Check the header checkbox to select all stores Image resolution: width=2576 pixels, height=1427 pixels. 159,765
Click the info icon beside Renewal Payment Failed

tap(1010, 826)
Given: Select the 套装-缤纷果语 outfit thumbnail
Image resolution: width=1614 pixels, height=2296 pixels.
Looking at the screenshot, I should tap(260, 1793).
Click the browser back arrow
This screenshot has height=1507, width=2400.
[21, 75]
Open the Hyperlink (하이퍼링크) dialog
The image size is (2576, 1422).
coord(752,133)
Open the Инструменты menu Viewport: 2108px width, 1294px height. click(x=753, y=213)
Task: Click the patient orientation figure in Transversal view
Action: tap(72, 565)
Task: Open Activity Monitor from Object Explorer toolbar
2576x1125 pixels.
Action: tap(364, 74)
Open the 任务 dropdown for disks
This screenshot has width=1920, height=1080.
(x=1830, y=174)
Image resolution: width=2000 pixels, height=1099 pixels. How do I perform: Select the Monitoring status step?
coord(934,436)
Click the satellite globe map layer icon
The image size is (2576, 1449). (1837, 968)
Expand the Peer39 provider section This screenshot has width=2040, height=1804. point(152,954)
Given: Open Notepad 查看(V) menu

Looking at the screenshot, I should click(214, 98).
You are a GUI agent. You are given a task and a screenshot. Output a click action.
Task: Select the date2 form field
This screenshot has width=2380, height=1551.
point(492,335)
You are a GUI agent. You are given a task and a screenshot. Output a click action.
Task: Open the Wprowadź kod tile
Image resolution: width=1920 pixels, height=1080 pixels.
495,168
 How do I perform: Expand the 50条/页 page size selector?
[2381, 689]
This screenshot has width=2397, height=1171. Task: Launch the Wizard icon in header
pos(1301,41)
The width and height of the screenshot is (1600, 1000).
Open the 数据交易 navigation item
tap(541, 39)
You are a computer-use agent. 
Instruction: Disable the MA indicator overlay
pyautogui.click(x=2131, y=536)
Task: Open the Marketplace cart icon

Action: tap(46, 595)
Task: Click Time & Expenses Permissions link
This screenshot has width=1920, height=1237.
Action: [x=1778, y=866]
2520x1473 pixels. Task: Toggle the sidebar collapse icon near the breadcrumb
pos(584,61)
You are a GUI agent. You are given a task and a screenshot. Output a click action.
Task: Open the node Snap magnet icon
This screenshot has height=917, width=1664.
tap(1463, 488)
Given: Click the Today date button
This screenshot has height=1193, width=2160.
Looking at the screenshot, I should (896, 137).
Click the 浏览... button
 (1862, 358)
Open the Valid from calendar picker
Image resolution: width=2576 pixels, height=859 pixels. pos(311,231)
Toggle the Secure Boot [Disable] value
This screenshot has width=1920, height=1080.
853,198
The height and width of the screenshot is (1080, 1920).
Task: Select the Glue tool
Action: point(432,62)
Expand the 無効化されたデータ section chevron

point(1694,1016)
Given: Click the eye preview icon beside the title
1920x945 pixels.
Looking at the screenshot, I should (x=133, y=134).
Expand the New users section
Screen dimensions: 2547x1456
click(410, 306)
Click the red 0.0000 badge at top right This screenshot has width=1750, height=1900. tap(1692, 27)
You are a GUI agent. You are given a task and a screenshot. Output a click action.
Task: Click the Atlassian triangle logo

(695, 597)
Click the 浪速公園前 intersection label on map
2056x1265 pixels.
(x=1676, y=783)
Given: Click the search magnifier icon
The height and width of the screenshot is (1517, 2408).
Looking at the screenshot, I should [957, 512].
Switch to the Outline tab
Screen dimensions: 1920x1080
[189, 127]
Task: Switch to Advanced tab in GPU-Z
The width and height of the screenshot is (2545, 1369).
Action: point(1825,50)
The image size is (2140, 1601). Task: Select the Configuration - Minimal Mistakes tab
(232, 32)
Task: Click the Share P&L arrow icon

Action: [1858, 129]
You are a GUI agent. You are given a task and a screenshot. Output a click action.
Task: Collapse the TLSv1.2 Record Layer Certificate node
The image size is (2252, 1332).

• [Work to complete]
Nothing in the records should be left out; write all of them out again exactly.

• [Reply]
Check the header checkbox to select all stores Image resolution: width=2576 pixels, height=1427 pixels. 159,765
Click the info icon beside Renewal Payment Failed

tap(1010, 826)
Given: Select the 套装-缤纷果语 outfit thumbnail
Image resolution: width=1614 pixels, height=2296 pixels.
Looking at the screenshot, I should tap(260, 1793).
Click the browser back arrow
This screenshot has height=1507, width=2400.
[21, 75]
Open the Hyperlink (하이퍼링크) dialog
The image size is (2576, 1422).
coord(752,133)
Open the Инструменты menu Viewport: 2108px width, 1294px height. click(x=753, y=213)
Task: Click the patient orientation figure in Transversal view
Action: tap(72, 565)
Task: Open Activity Monitor from Object Explorer toolbar
2576x1125 pixels.
Action: tap(364, 74)
Open the 任务 dropdown for disks
This screenshot has width=1920, height=1080.
(x=1830, y=174)
Image resolution: width=2000 pixels, height=1099 pixels. How do I perform: Select the Monitoring status step?
coord(934,436)
Click the satellite globe map layer icon
The image size is (2576, 1449). (1837, 968)
Expand the Peer39 provider section This screenshot has width=2040, height=1804. point(152,954)
Given: Open Notepad 查看(V) menu

Looking at the screenshot, I should click(214, 98).
You are a GUI agent. You are given a task and a screenshot. Output a click action.
Task: Select the date2 form field
This screenshot has width=2380, height=1551.
point(492,335)
You are a GUI agent. You are given a task and a screenshot. Output a click action.
Task: Open the Wprowadź kod tile
Image resolution: width=1920 pixels, height=1080 pixels.
495,168
 How do I perform: Expand the 50条/页 page size selector?
[2381, 689]
This screenshot has width=2397, height=1171. Task: Launch the Wizard icon in header
pos(1301,41)
The width and height of the screenshot is (1600, 1000).
Open the 数据交易 navigation item
tap(541, 39)
You are a computer-use agent. 
Instruction: Disable the MA indicator overlay
pyautogui.click(x=2131, y=536)
Task: Open the Marketplace cart icon

Action: tap(46, 595)
Task: Click Time & Expenses Permissions link
This screenshot has width=1920, height=1237.
Action: [x=1778, y=866]
2520x1473 pixels. Task: Toggle the sidebar collapse icon near the breadcrumb
pos(584,61)
You are a GUI agent. You are given a task and a screenshot. Output a click action.
Task: Open the node Snap magnet icon
This screenshot has height=917, width=1664.
tap(1463, 488)
Given: Click the Today date button
This screenshot has height=1193, width=2160.
Looking at the screenshot, I should (896, 137).
Click the 浏览... button
 (1862, 358)
Open the Valid from calendar picker
Image resolution: width=2576 pixels, height=859 pixels. pos(311,231)
Toggle the Secure Boot [Disable] value
This screenshot has width=1920, height=1080.
853,198
The height and width of the screenshot is (1080, 1920).
Task: Select the Glue tool
Action: point(432,62)
Expand the 無効化されたデータ section chevron

point(1694,1016)
Given: Click the eye preview icon beside the title
1920x945 pixels.
Looking at the screenshot, I should (x=133, y=134).
Expand the New users section
Screen dimensions: 2547x1456
click(410, 306)
Click the red 0.0000 badge at top right This screenshot has width=1750, height=1900. tap(1692, 27)
You are a GUI agent. You are given a task and a screenshot. Output a click action.
Task: Click the Atlassian triangle logo

(695, 597)
Click the 浪速公園前 intersection label on map
2056x1265 pixels.
(x=1676, y=783)
Given: Click the search magnifier icon
The height and width of the screenshot is (1517, 2408).
Looking at the screenshot, I should [957, 512].
Switch to the Outline tab
Screen dimensions: 1920x1080
[189, 127]
Task: Switch to Advanced tab in GPU-Z
The width and height of the screenshot is (2545, 1369).
Action: point(1825,50)
The image size is (2140, 1601). Task: Select the Configuration - Minimal Mistakes tab
(232, 32)
Task: Click the Share P&L arrow icon

Action: [1858, 129]
You are a GUI agent. You are given a task and a screenshot. Output a click action.
Task: Collapse the TLSv1.2 Record Layer Certificate node
The image size is (2252, 1332).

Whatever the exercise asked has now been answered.